Essar Steel vs RBI: How a press release became centre of controversy
Ahmedabad/Mumbai: An innocuous sentence in a Reserve Bank of India (RBI) press release is at the centre of a challenge filed by Essar Steel Ltd against the initiation of bankruptcy proceedings by its lenders.
If the Gujarat high court’s observations over the past week are any indication, then a lot rides on the contents of this 13 June press release that set in motion the new bankruptcy laws.
On Friday, RBI’s lawyer admitted it had no additional documents to submit before the court to support the decision-making process that went into the press release. It was prepared from an internal meeting, an RBI lawyer said, prompting justice S.G. Shah, who is hearing the case, to say his order will be based on this.
Even before that, the press release was at the centre of controversy.
What exactly did it say? The focus of the plaintiff as well as the high court is one specific line: “Such cases (bankruptcy proceedings) will be accorded priority by the National Company Law Tribunal (NCLT).”
While Essar Steel’s petition objected to the RBI directive on several counts such as calling it arbitrary and the clubbing of the company with 11 other defaulters, its lawyers also brought to attention this particular phrase which seemed to suggest that the central bank was encroaching on the domain of the NCLT.
The Gujarat high court was quick to seize on this, and said as much in its 4 July order: “Initially, it would be appropriate to call upon the respondents to explain what they mean.”
Legal experts say the court has a point in questioning RBI’s directive to the NCLT.
“RBI is a statutory authority to make rules and give directions to the intermediaries under it. In exercise of the powers given to it under the ordinance, RBI issued directions to banks to refer these cases to NCLT. RBI directive can be questioned to the extent of directing NCLT to accord priority to these cases as the two—NCLT and RBI—come under a different acts and RBI does not exercise power on NCLT,” said Sitesh Mukherjee, partner, Trilegal.
Subsequently, on 7 July, RBI’s lawyers conceded that it had erred in including the directive in the press release and added that it would issue a corrigendum withdrawing the line. A day later, RBI redacted that line from its press release.
RBI didn’t reply to an email seeking comment.
Whether the Gujarat HC gives its nod to this flip-flop by RBI is unclear, but it showed up the central bank for its shortage of legal capacity.
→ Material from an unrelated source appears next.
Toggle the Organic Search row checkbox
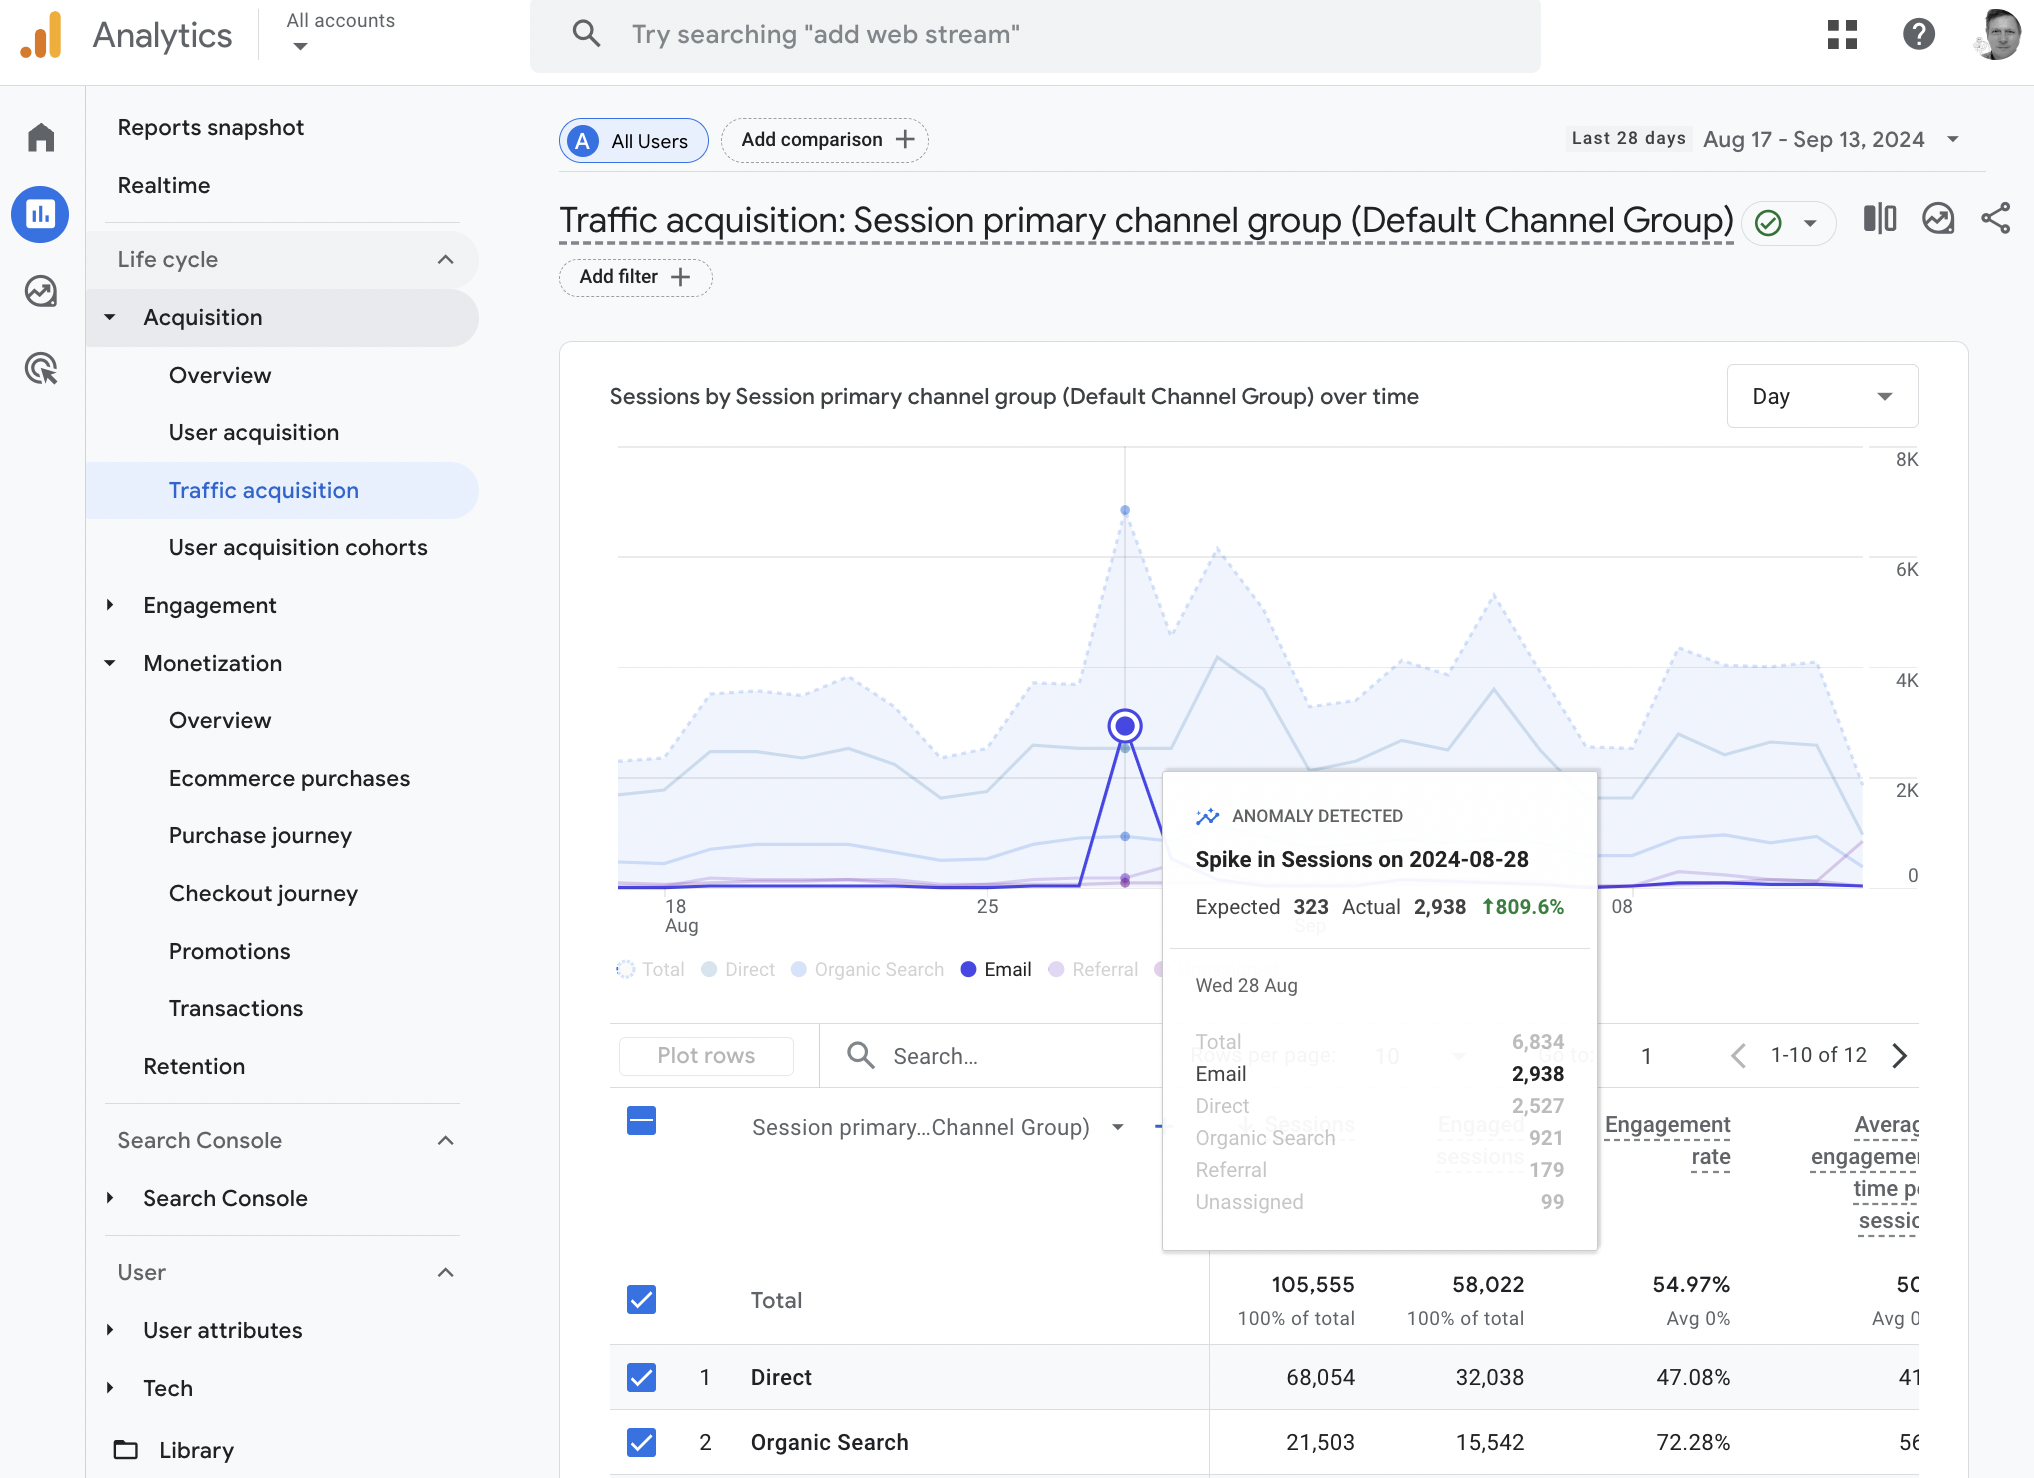This screenshot has height=1478, width=2034. [641, 1442]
“RBI suffers from low capacity in legal drafting (referring to RBI press release directing NCLT to accord priority to these cases),” said Pratik Datta, a researcher at the National Institute of Public Finance and Policy, New Delhi. “Most of the time, press releases by RBI and FAQs (frequently asked questions) by Sebi (the Securities and Exchange Board of India) are being used by the market as legal documents; however, legally, they do not hold sanctity. This was also highlighted by the FSLRC (Financial Sector Legislative Reforms Commission) in its reports that there needs to be only two types of legal papers from regulators—that is, regulations and emergency regulations. However, this is not being followed.”
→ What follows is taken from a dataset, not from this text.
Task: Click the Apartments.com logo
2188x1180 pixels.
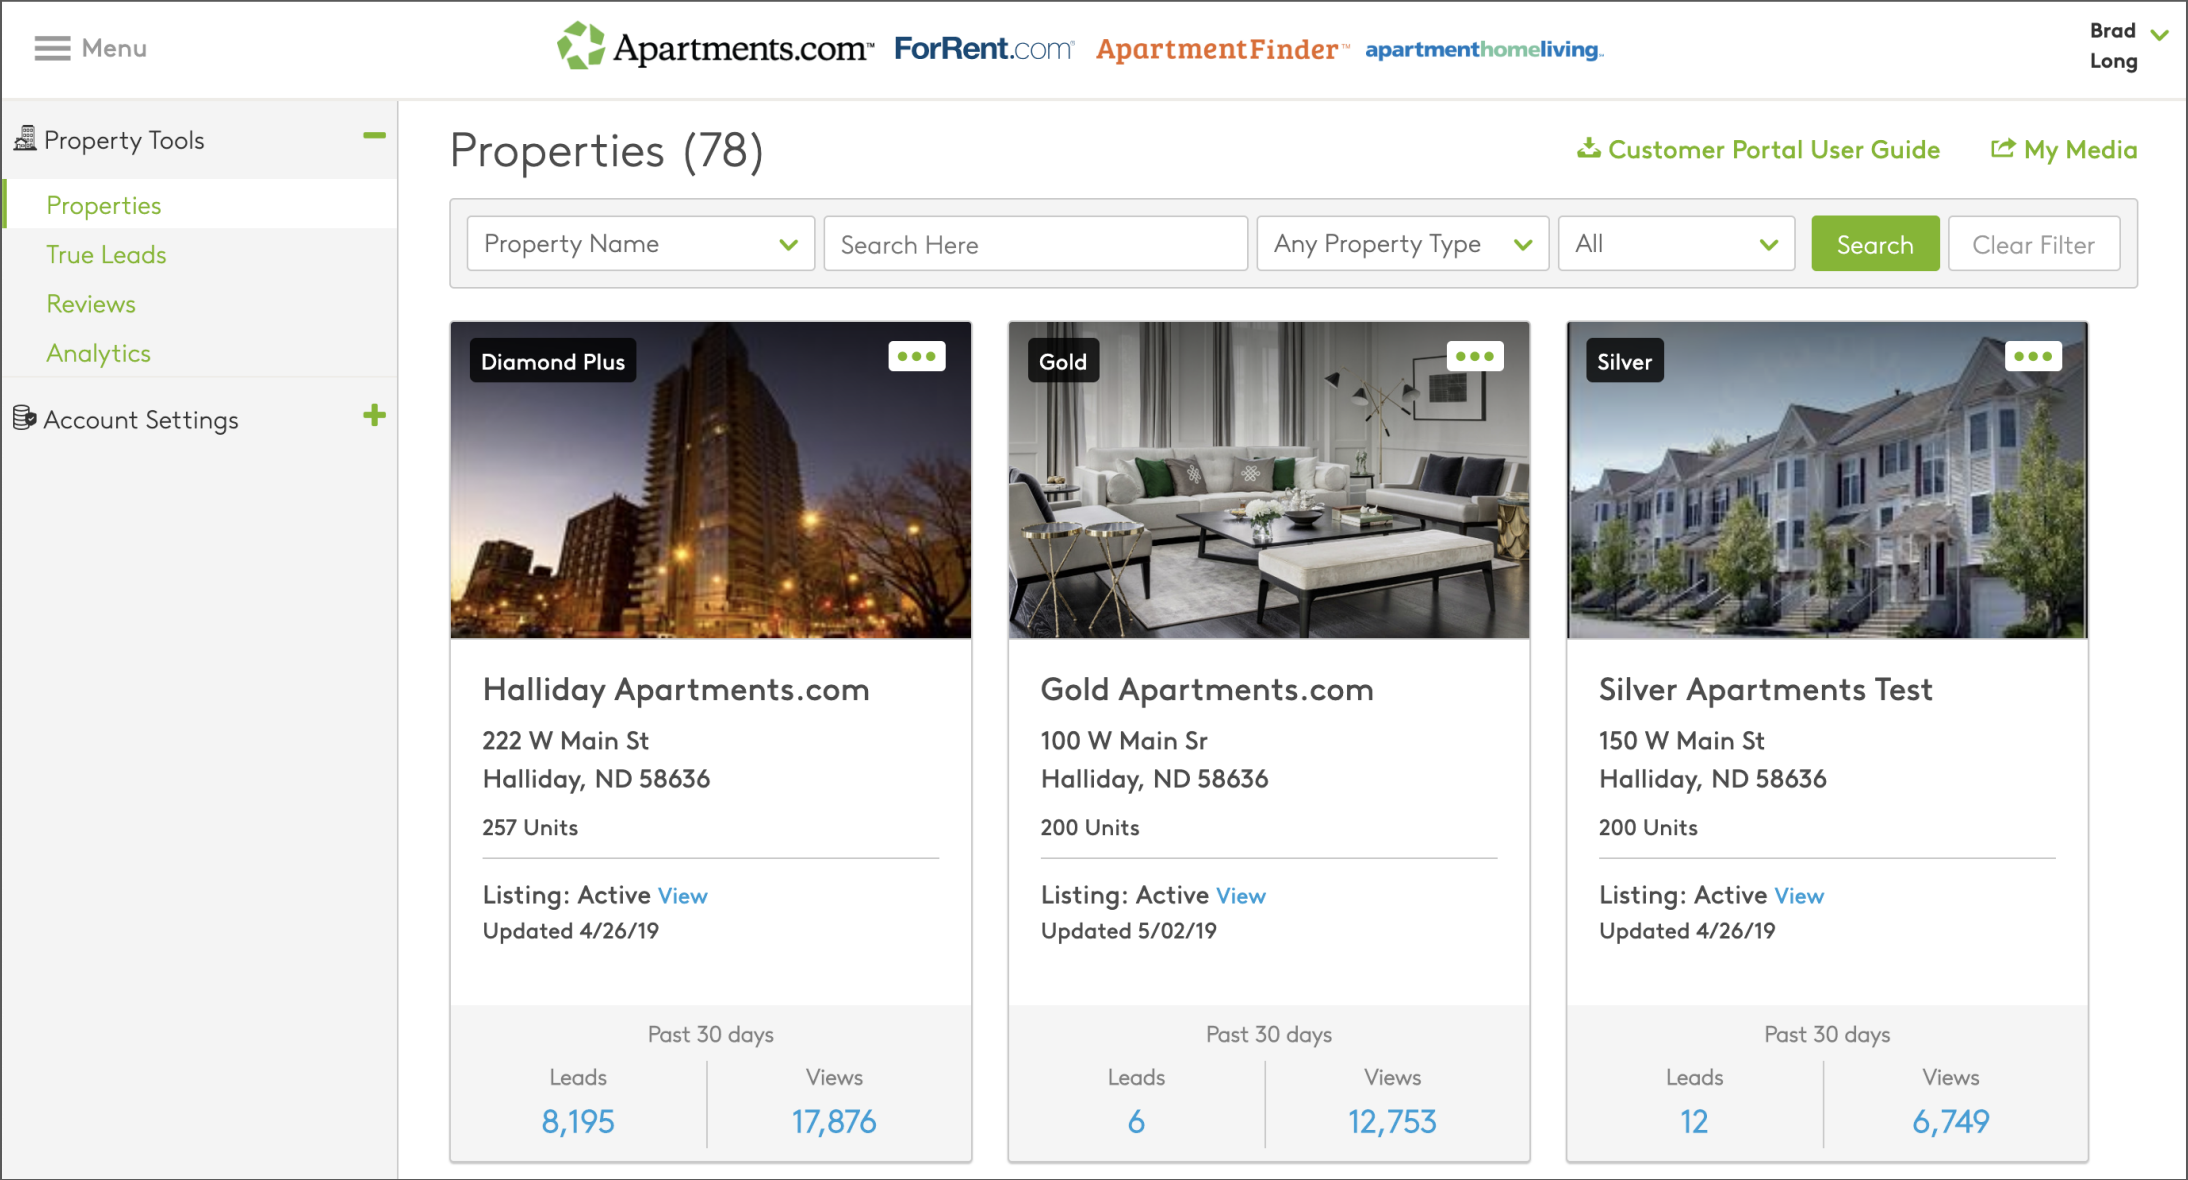Action: click(x=713, y=47)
However, it is likely, now that RBI has redacted its statement, the focus of the Essar case will turn to other aspects of the petition such as the criteria for selecting the 12 delinquent accounts.
“The second issue is more serious. RBI’s press release does not explain why the non-performing status of the accounts as on 31 March 2016 was considered for classifying the accounts in June 2017,” said Datta. “If RBI’s lawyers can provide the court with a clear rationale for choosing that particular date, the court may dismiss Essar’s challenge.”
Justice Shah is expected to pass an order on Monday.